In this problem we have a disk or radius $a$  that is located on the  plane defined by $z=0$. The goal is determine
$$
\rho = \rho(r,\theta,\varphi ).$$
For each coordinate we have two choices: either a Dirac Delta  or a Heaviside step. So,  in $\rho $ we have to have a factor that is exclusively
$$ \frac{\delta(r-r_o)}{1}\quad \text{or}\quad \left[H(r-r_i )  -  H(r_f-r ) \right],$$
a factor that is exclusively
$$ \frac{\delta(\theta-\theta_o)}{r}\quad \text{or}\quad \left[H(\theta-\theta_i )-  H(\theta_f-\theta ) \right],$$
and a factor that is exclusively
$$ \frac{\delta(\varphi-\varphi_o)}{r\,\sin\theta}\quad \text{or}\quad \left[\frac{\delta(\varphi-\varphi_i)}{1} -  H(\varphi_f-\varphi ) \right].$$
Then, in the problem here  we  have that
\begin{equation}
\rho(r,\theta,\varphi ) = \rho_o\, 
\left[
H(r-0 ) 
 -  H{\left(a-r \right)} 
\right]
\left[
\frac{\delta{\left(\theta - \frac{\pi}{2}\right)}}{r}
\right]
\left[
H(\varphi-0 ) 
 -  H{\left(2\,\pi-\varphi \right)} 
\right]
\,\tag{3},
\end{equation}
where $$\rho_o = \frac{Q}{ \pi\,a^2} \tag{4}.$$
Let's put it all together.
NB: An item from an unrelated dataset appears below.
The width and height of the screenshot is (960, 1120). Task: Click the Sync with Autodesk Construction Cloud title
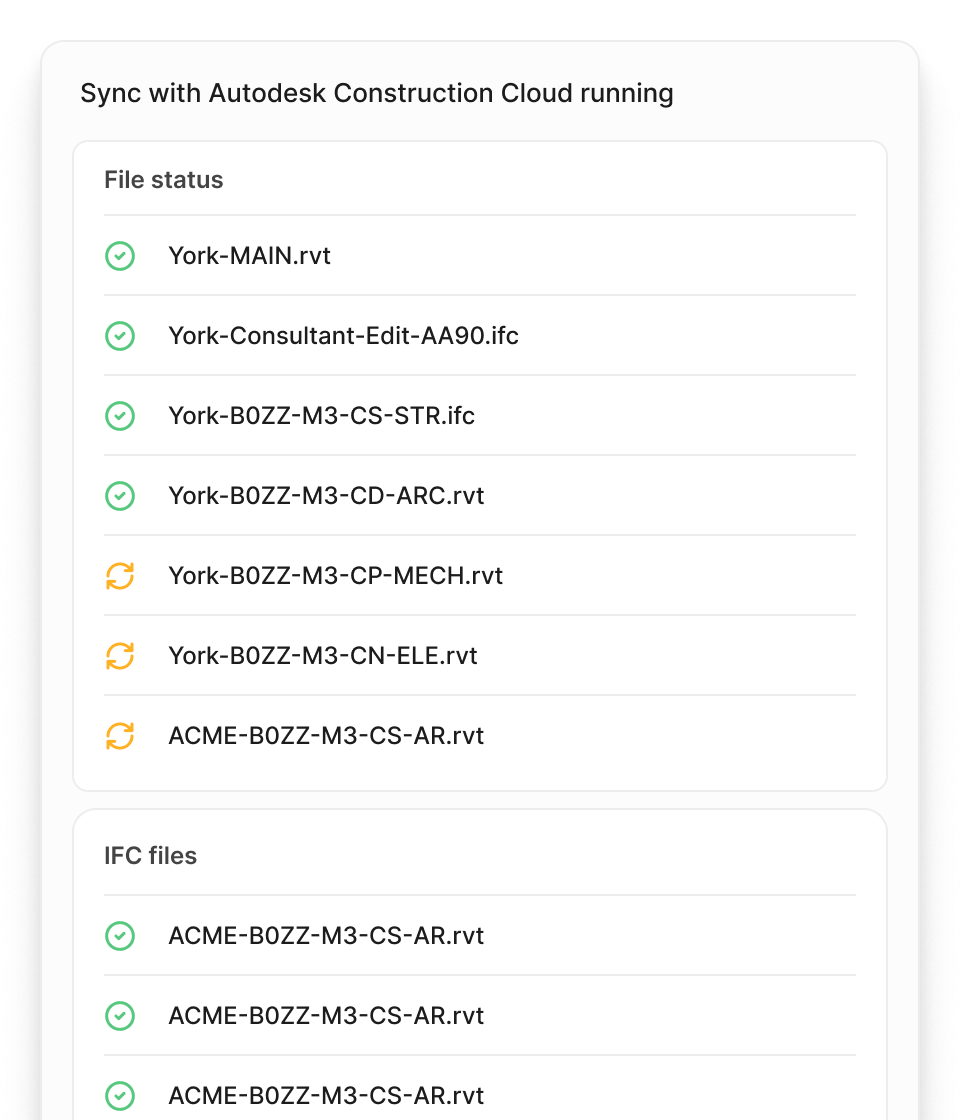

To begin with
\begin{align*}
Q 
&= 
\int_{\mathbf{R}^3} \rho(r^\prime ,\theta^\prime,\varphi^\prime)
 dV^\prime 
\end{align*}
Explicitly, we have that
\begin{align*}
Q
&= 
\int_{0}^\infty 
\int_{0}^{ \pi} 
\int_{0}^{2\,\pi}  
\frac{Q}{ \pi\,a^2}  
\left[
H(r^\prime-0 ) 
 -  H{\left(a-r^\prime \right)} 
\right]
\left[
\frac{\delta{\left(\theta - \frac{\pi}{2}\right)}}{r^\prime}
\right]
\left[
H(\varphi-0 ) 
 -  H{\left(2\,\pi-\varphi \right)} 
\right]
{r^\prime}^2\,\sin\theta^\prime   \,dr^\prime
 \,d\theta^\prime \,d\varphi^\prime.
\end{align*}
Separating into products of integrals gives that
\begin{align*}
Q
&= 
\frac{Q}{ \pi\,a^2}  
\int_{0}^\infty 
\left[ 
H(r^\prime-0 ) 
 -  H{\left(a-r^\prime \right)}  
{r^\prime} 
\right]
 \,dr^\prime
\\
&\times 
\int_{0}^{ \pi} 
\left[
 \delta{\left(\theta - \frac{\pi}{2}\right)} 
 \sin\theta^\prime 
\right]
   \,d\theta^\prime  
\\
&\times
\int_{0}^{2\,\pi}  
\left[
H(\varphi-0 ) 
 -  H{\left(2\,\pi-\varphi \right)} 
\right]
  d\varphi^\prime.
\end{align*}
Upon integration, we have that
\begin{align*}
Q
&= 
\frac{Q}{ \pi\,a^2}  
\left[
\frac{{a}^2}{2} 
\right]
\left[
1\right]
 \left[
2\,\pi\right]
.
\end{align*}
Thus, we find a consistent result, which is that
$$Q
 =   Q    \,.   $$
So, the charge distribution is correctly written as
$$ 
\boxed{  
\rho(r,\theta,\varphi) = 
\left[
H(r  ) 
 -  H{\left(a-r \right)} 
\right]
\left[
\frac{\delta{\left(\theta - \frac{\pi}{2}\right)}}{r}
\right]
\left[
H(\varphi  ) 
 -  H{\left(2\,\pi-\varphi \right)} 
\right]
 .} $$
Conclusion
In summary, in my opinion, the correct way to write this distribution begins with writing a formula that includes the scale factors where they belong (cf., Eq. (1) in conjunction with Eq. (2), or Eq. (3) in conjunction with Eq. (4) ), and ends with simplifying.